In a relational database, data is often spread across multiple tables. JOIN clauses are used to combine rows from two or more tables, based on a related column between them.

Why Joins?

Data is split across tables. Joins combine related data from multiple tables into one result.

Sample Tables

-- users: id | name    | email
-- orders: id | user_id | product | amount

INNER JOIN (Most Common)

Returns only rows that match in both tables.

SELECT users.name, orders.product, orders.amount
FROM users
INNER JOIN orders ON users.id = orders.user_id;

LEFT JOIN

Returns all rows from left table + matching rows from right. NULL if no match.
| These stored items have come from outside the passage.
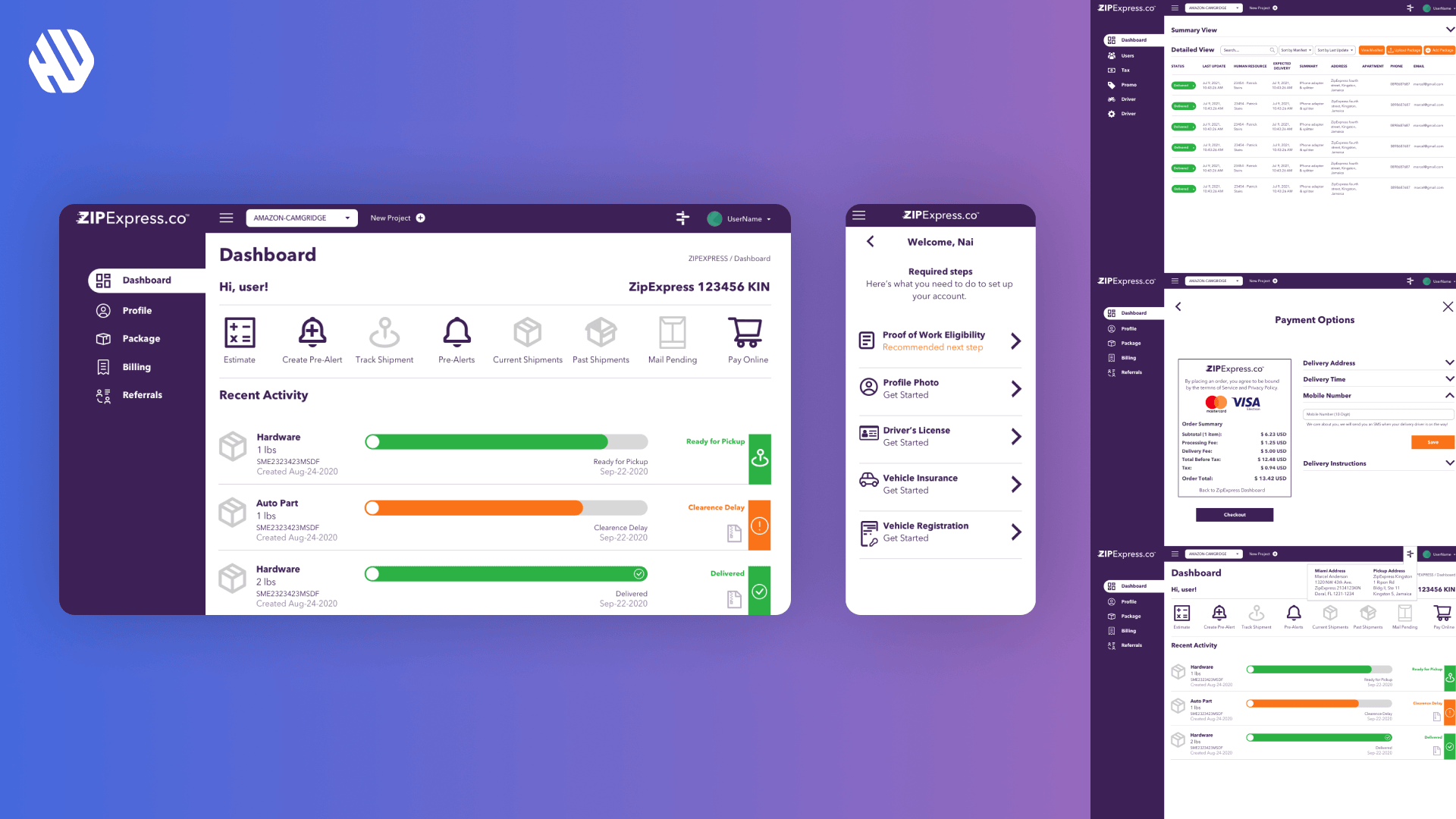1456x819 pixels.
Task: Toggle the Auto Part clearance delay status
Action: (x=371, y=507)
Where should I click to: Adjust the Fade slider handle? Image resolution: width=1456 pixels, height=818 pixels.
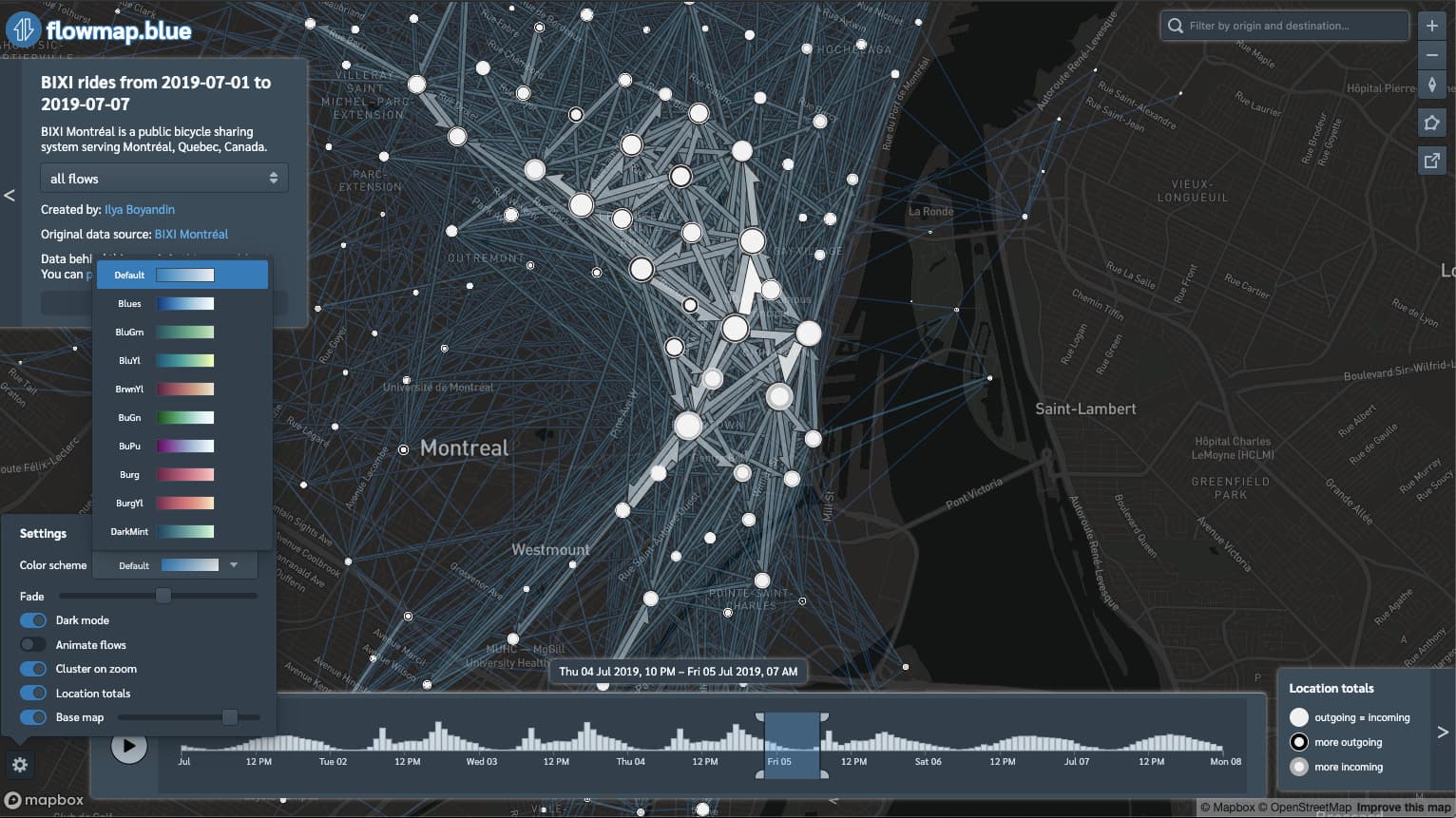(x=163, y=597)
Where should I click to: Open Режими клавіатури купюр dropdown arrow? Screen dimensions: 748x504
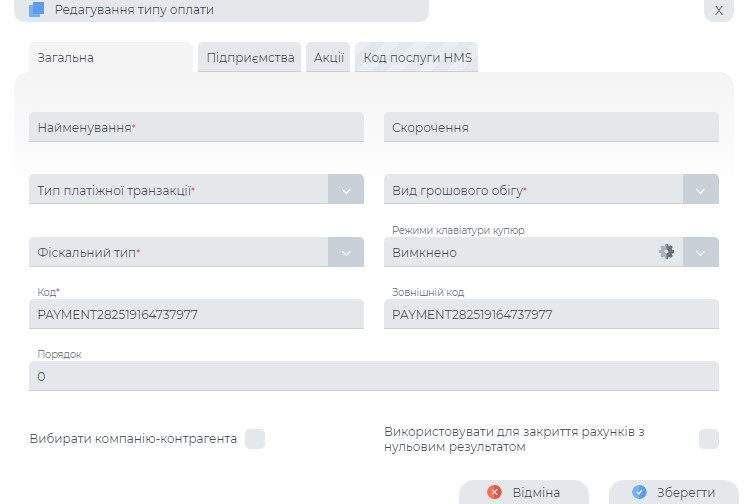701,253
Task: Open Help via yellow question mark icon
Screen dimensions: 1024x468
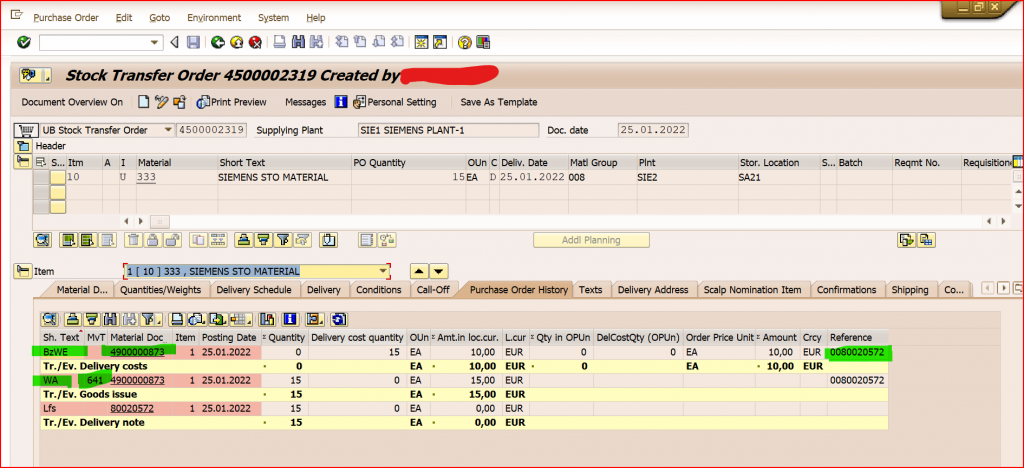Action: coord(464,42)
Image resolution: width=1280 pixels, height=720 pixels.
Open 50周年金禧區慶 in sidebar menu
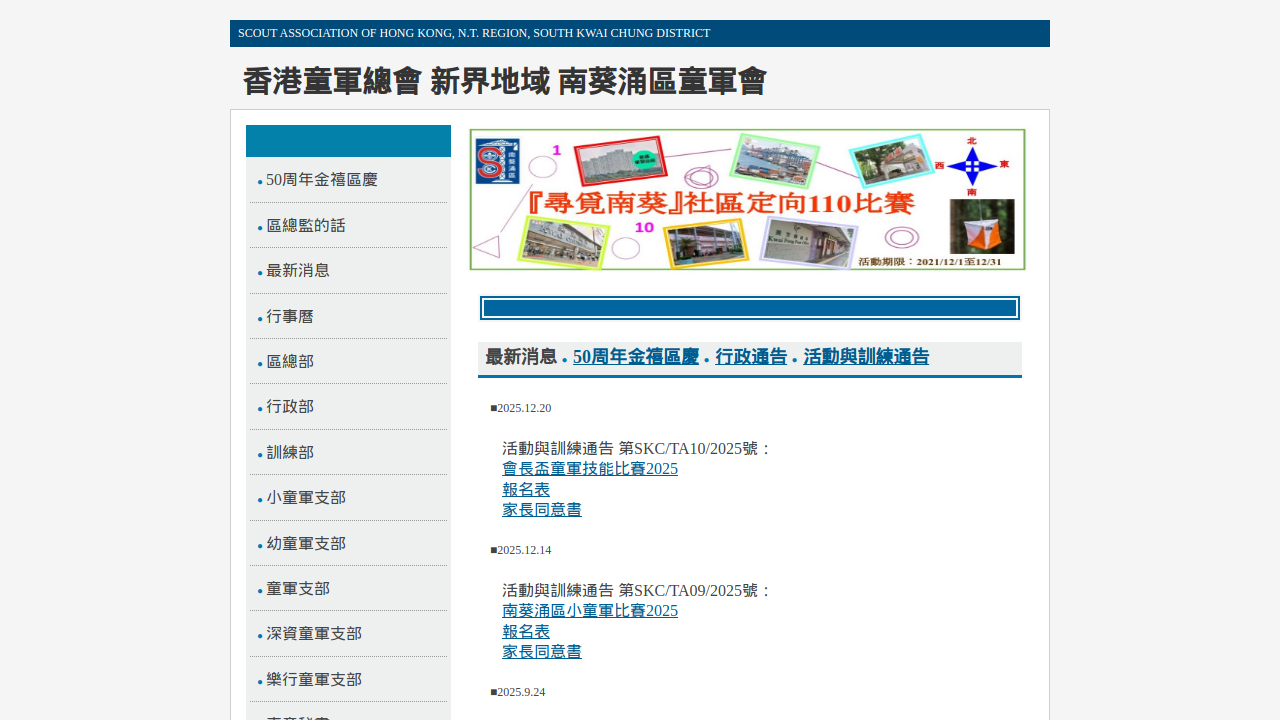click(321, 180)
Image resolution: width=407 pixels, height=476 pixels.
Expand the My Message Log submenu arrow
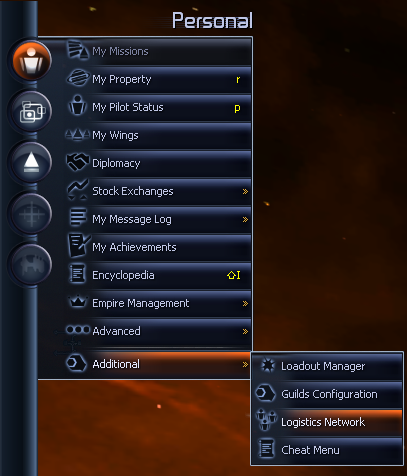click(x=245, y=219)

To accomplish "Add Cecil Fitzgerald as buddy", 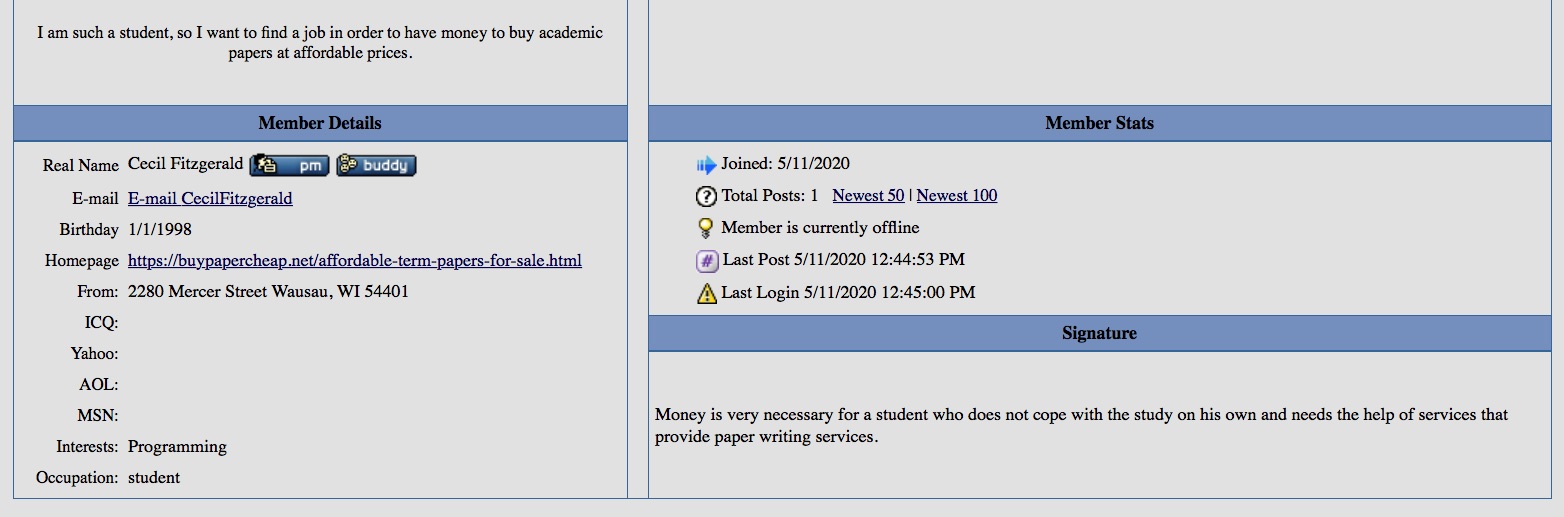I will point(376,165).
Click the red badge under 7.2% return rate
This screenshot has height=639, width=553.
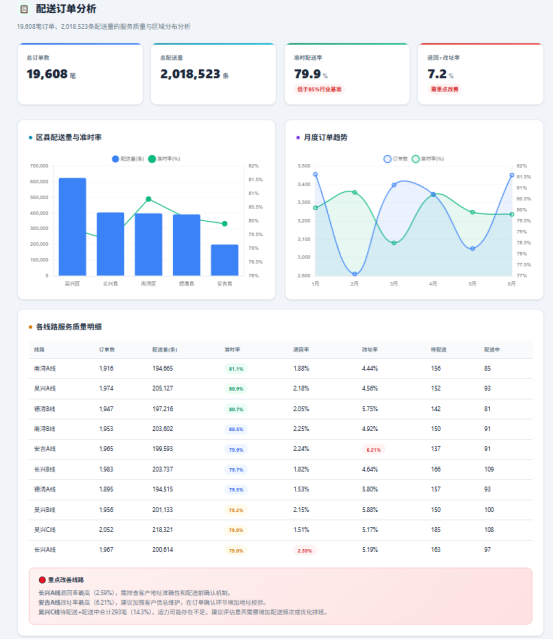pyautogui.click(x=444, y=89)
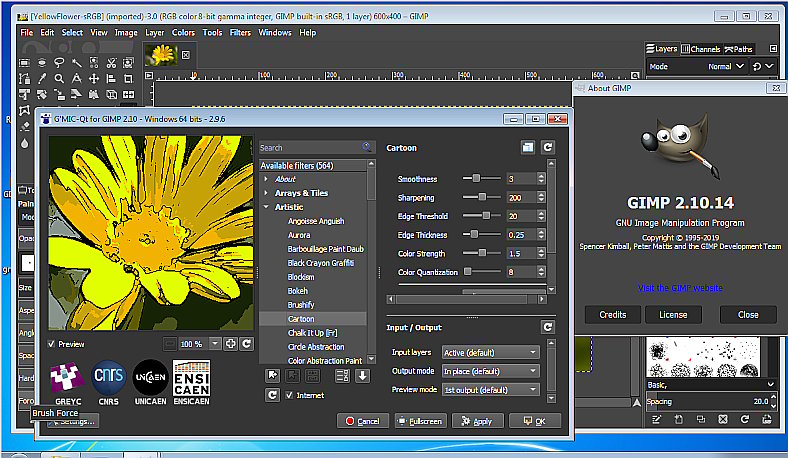The image size is (788, 458).
Task: Switch to the Channels tab
Action: (x=704, y=49)
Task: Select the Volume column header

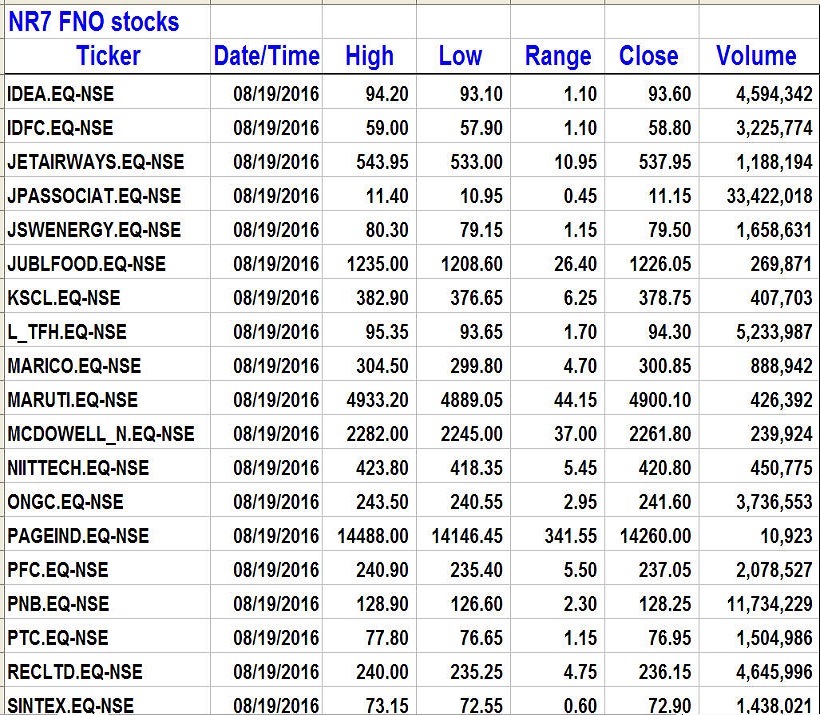Action: pos(756,56)
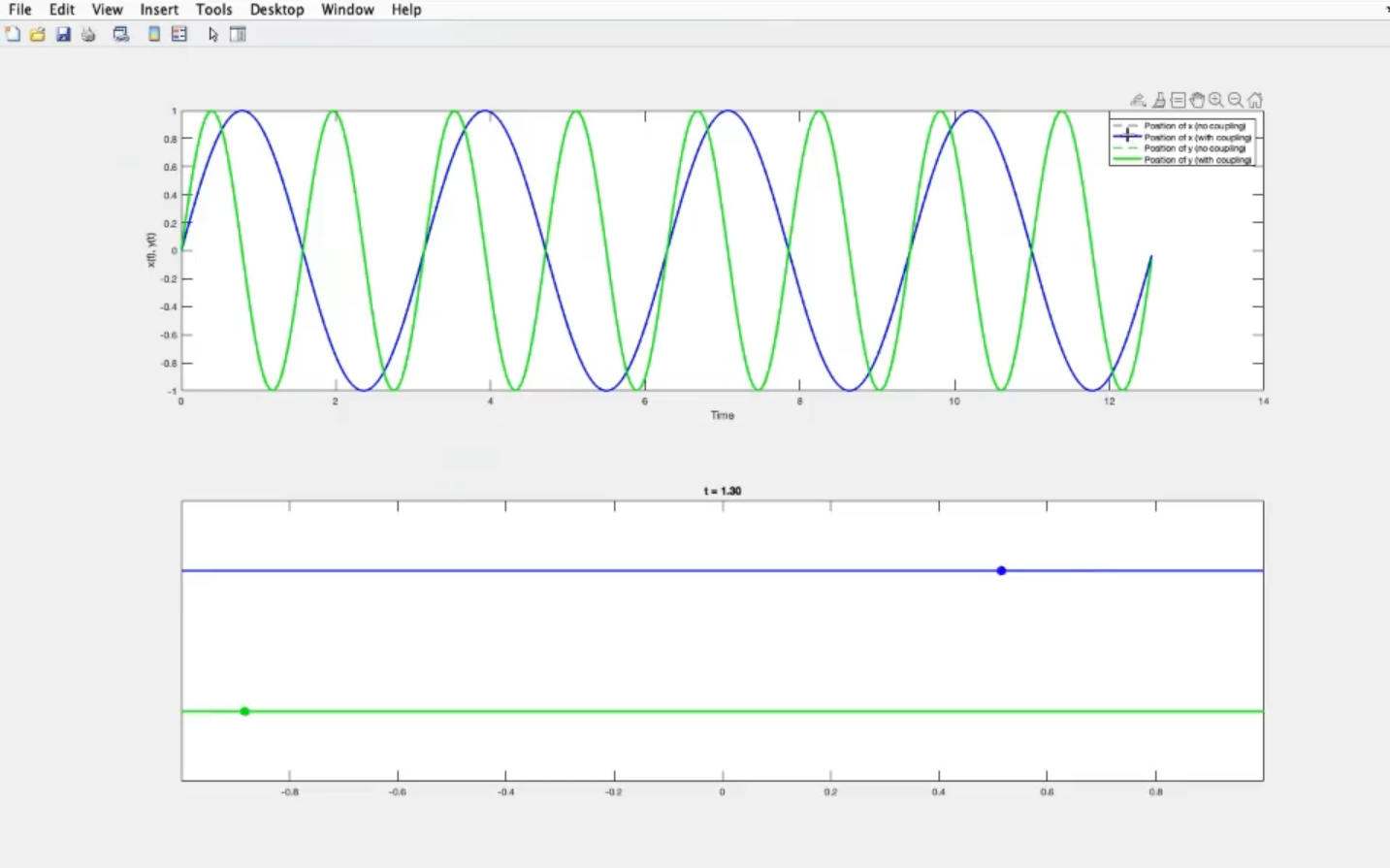The width and height of the screenshot is (1390, 868).
Task: Print the figure using the printer icon
Action: coord(88,34)
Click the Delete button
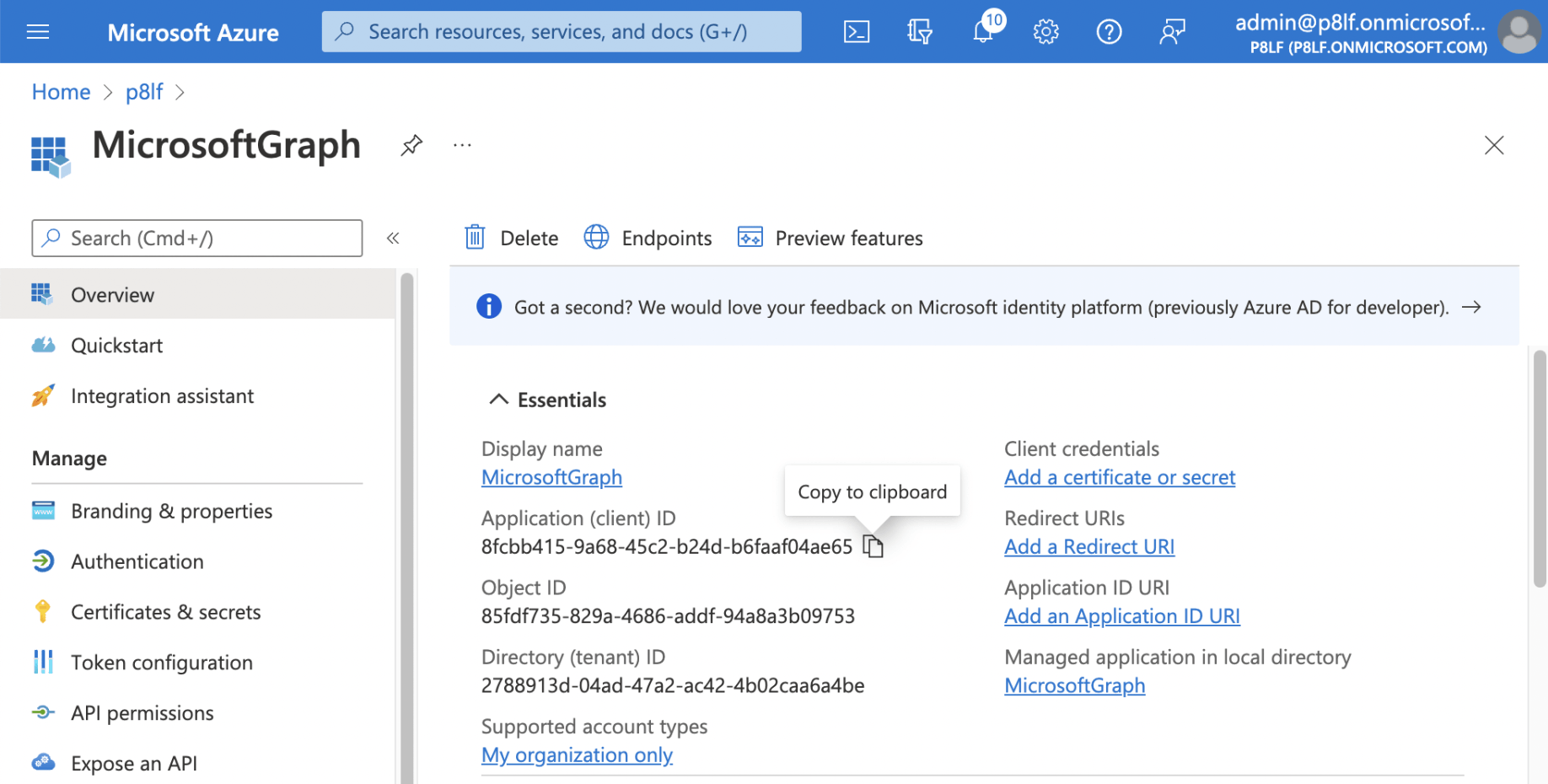The height and width of the screenshot is (784, 1548). tap(512, 239)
SELECT users.name, orders.product
FROM users
LEFT JOIN orders ON users.id = orders.user_id;
-- Shows ALL users, even those with no orders

RIGHT JOIN & FULL JOIN

-- RIGHT JOIN: all rows from right table
SELECT * FROM users RIGHT JOIN orders ON users.id = orders.user_id;

-- FULL JOIN: all rows from both tables
SELECT * FROM users FULL JOIN orders ON users.id = orders.user_id;

Table Aliases

SELECT u.name, o.product, o.amount
FROM users u
JOIN orders o ON u.id = o.user_id
WHERE o.amount > 100;

✅ Quick Quiz

❓ What does INNER JOIN return?

❓ What does LEFT JOIN do when no match exists?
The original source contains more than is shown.